Mekebesa Aboye Kebele, the project site, is located near Lake Hawassa in the southern part of Ethiopia. Most of the people in the area derive their livelihood from crop production and livestock rearing, however, over-exploitation of the ecosystem had caused severe land degradation and gully formation. To solve the problem, the Mekebesa Abaye Forest and Soil Conservation Cooperative sought the support of the GEF Small Grants Programme to initiate a project to restore the land through sustainable land management practices while simultaneously strengthening livelihoods. The reforested area was to contribute to climate change mitigation.
The project targeted poor and vulnerable community members, involving a total of about 532 households, and focused on enhancing agricultural productivity and improving biodiversity conservation. Project participants were trained on a range of practices including soil and water conservation for proper land management, the building of energy-saving stoves, and the promotion of beekeeping (apiculture) as an alternative livelihood activity.
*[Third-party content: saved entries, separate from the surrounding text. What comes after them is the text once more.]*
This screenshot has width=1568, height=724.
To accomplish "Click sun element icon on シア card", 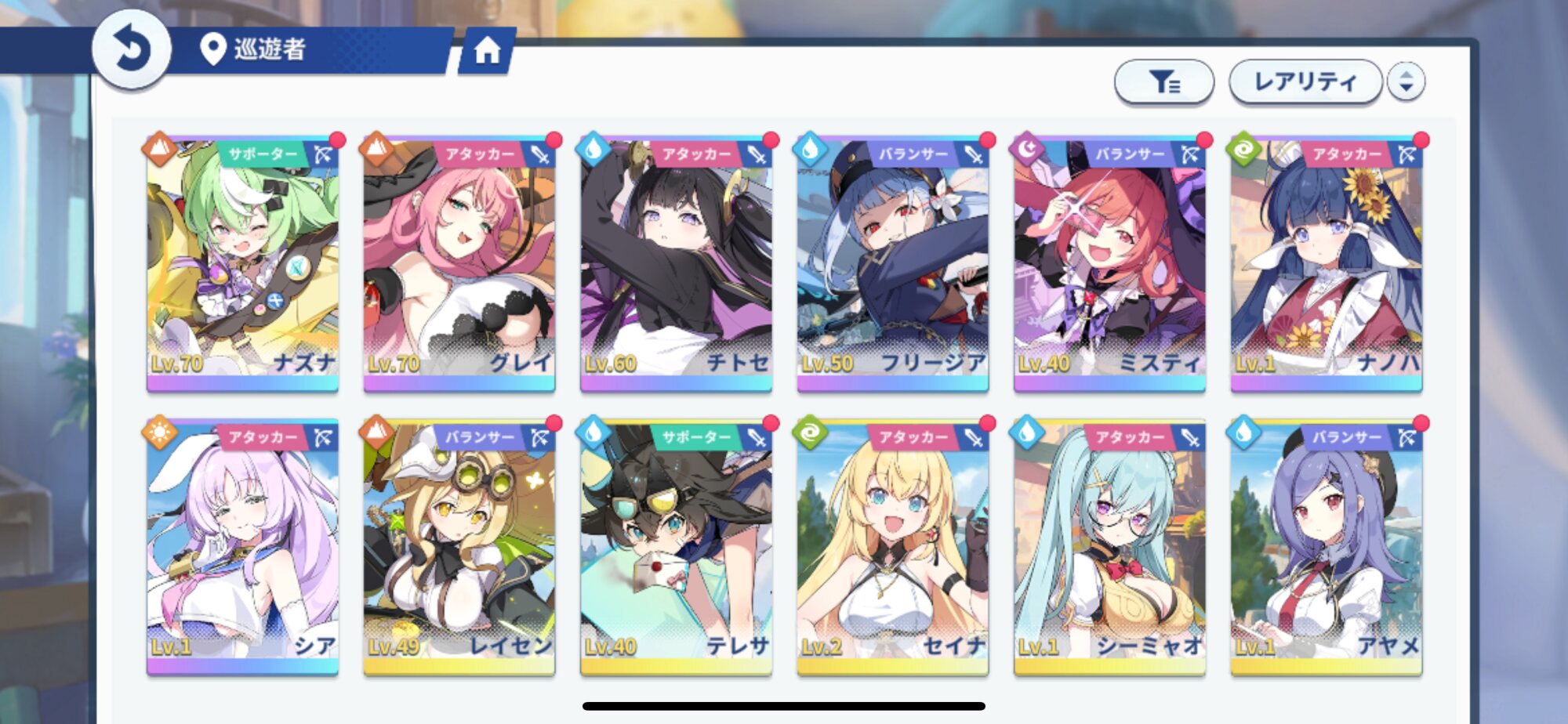I will [160, 432].
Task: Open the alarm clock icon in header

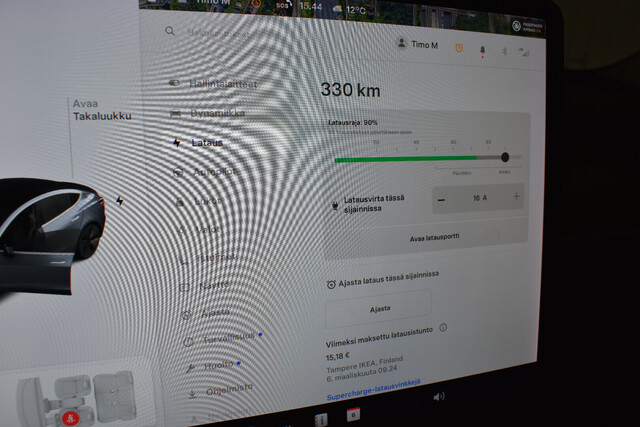Action: click(x=460, y=45)
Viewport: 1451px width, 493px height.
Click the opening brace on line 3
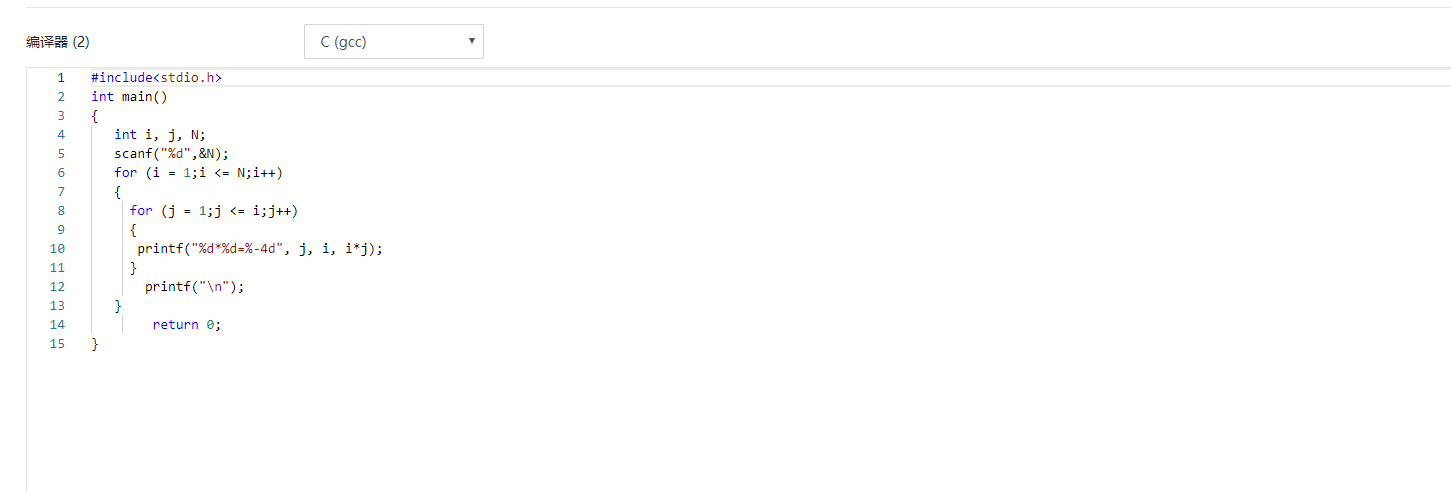point(95,116)
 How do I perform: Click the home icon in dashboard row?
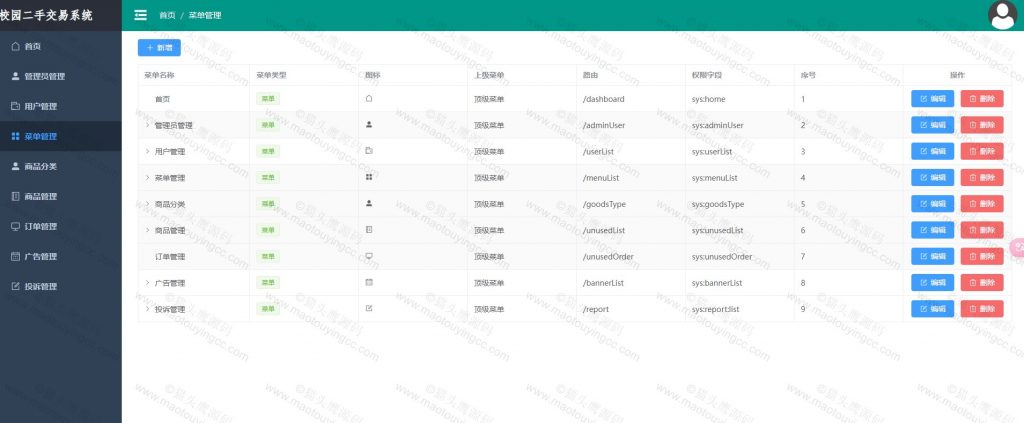[369, 99]
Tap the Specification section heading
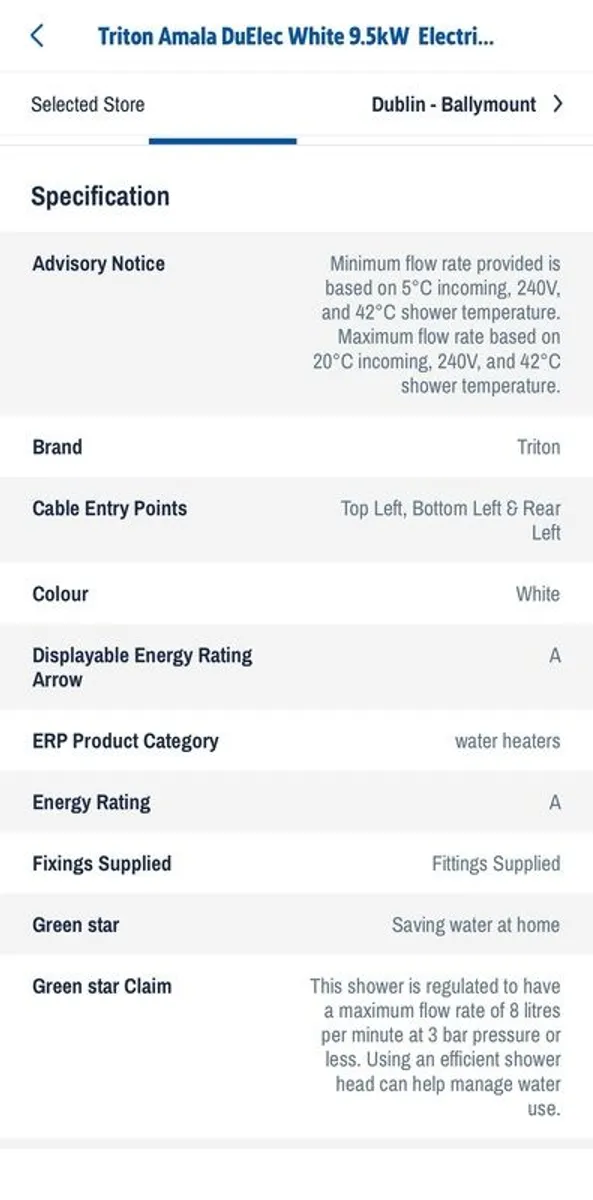 click(98, 196)

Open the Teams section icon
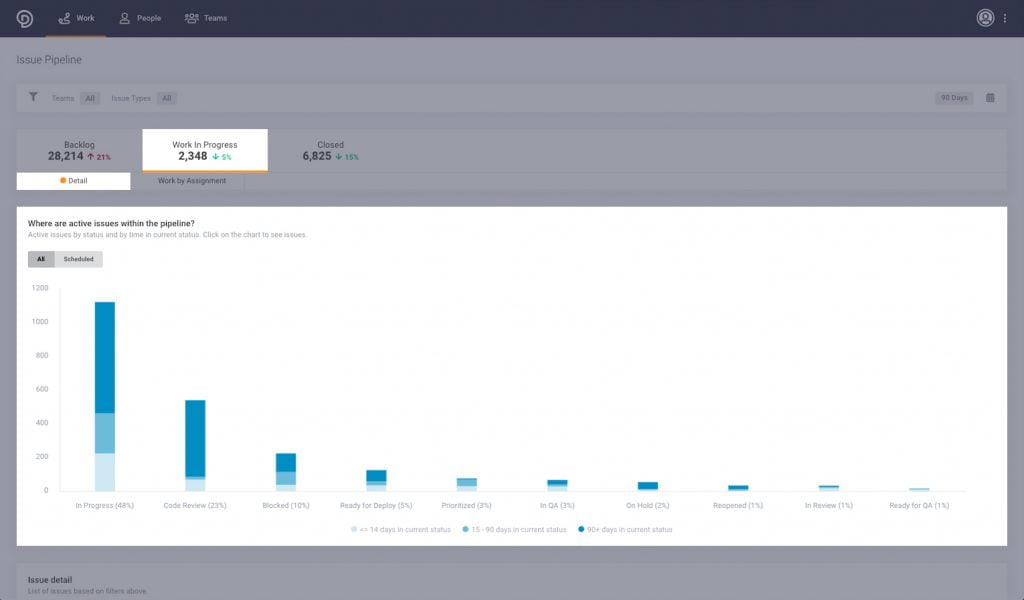pos(190,17)
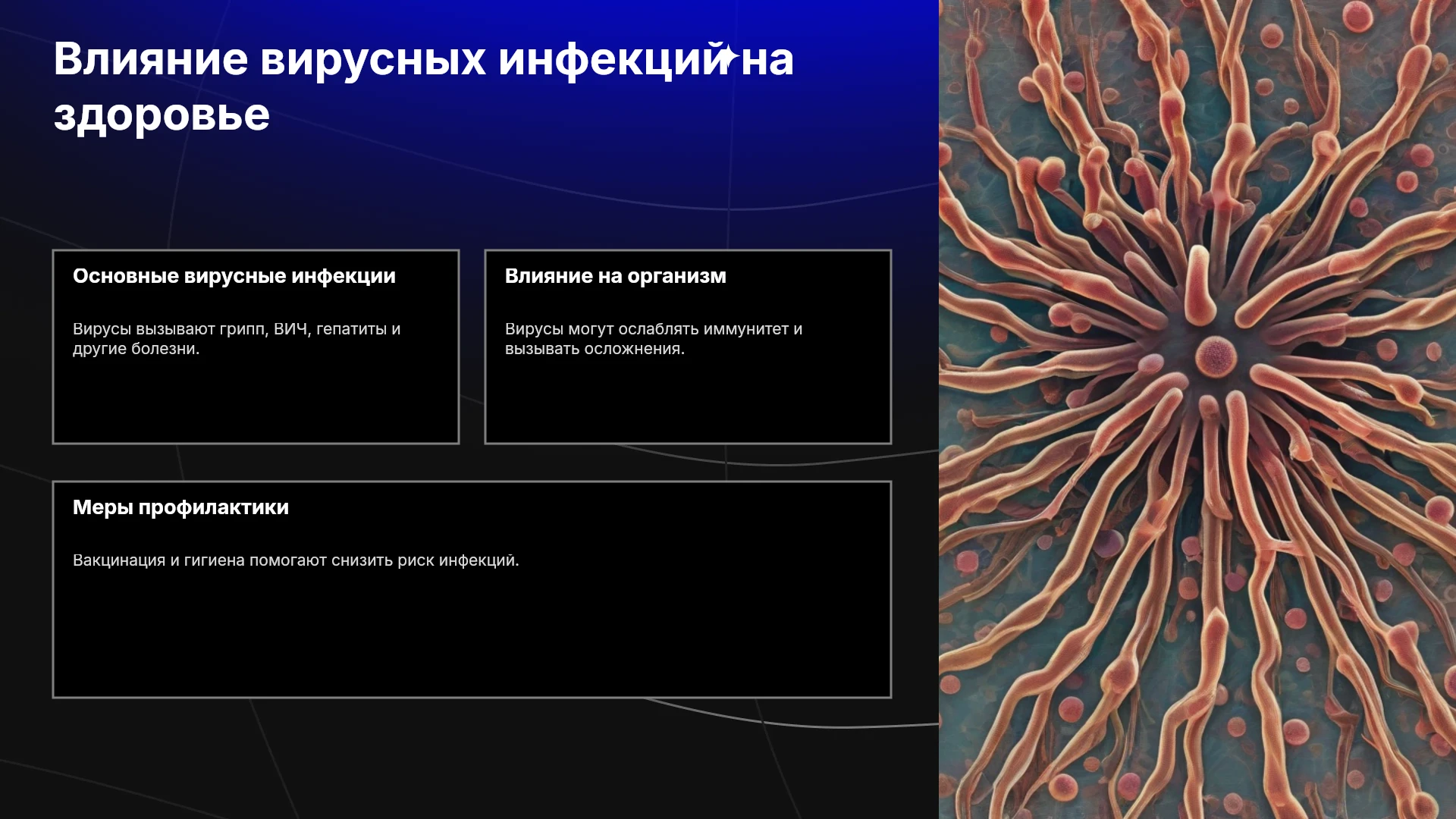Click the round nucleus in the virus image
The width and height of the screenshot is (1456, 819).
pos(1216,356)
In addition to gaining valuable skills and experiences, community members started to appreciate the benefits of GEF SGP activities in contributing to the rehabilitation of the area's ecosystem.
Consequently, the community managed to rehabilitate 352 hectares of their land holding through reforestation and area enclosure. As the flood hazard to the agricultural land eased, farmers were able to increase yields to support their families and provide food. Besides improved food security, community members were able to earn additional income through the production and sale of energy-saving stoves and honey.
The farmers continued to rehabilitate the area after the project was completed. Different types of trees are now growing on the enclosed land, showing how well degraded areas can be rehabilitated. The community has created a bylaw to protect the area and delineate how members can benefit from it. Having attracted widespread interest, the project has been visited by various organizations including academia, government staff and farmers. The approach of working with legally recognized Community Based Organizations (CBOs) has since spread to different districts and zones of the region.
Following these achievements, the communities were recognized by district, zonal and regional government staff as exemplary. This recognition also entailed increased financial support to upscale the project, allowing the communities to continue the activities that had been started with the GEF SGP grant, - which may ultimately foster a more harmonious coexistence of people with nature.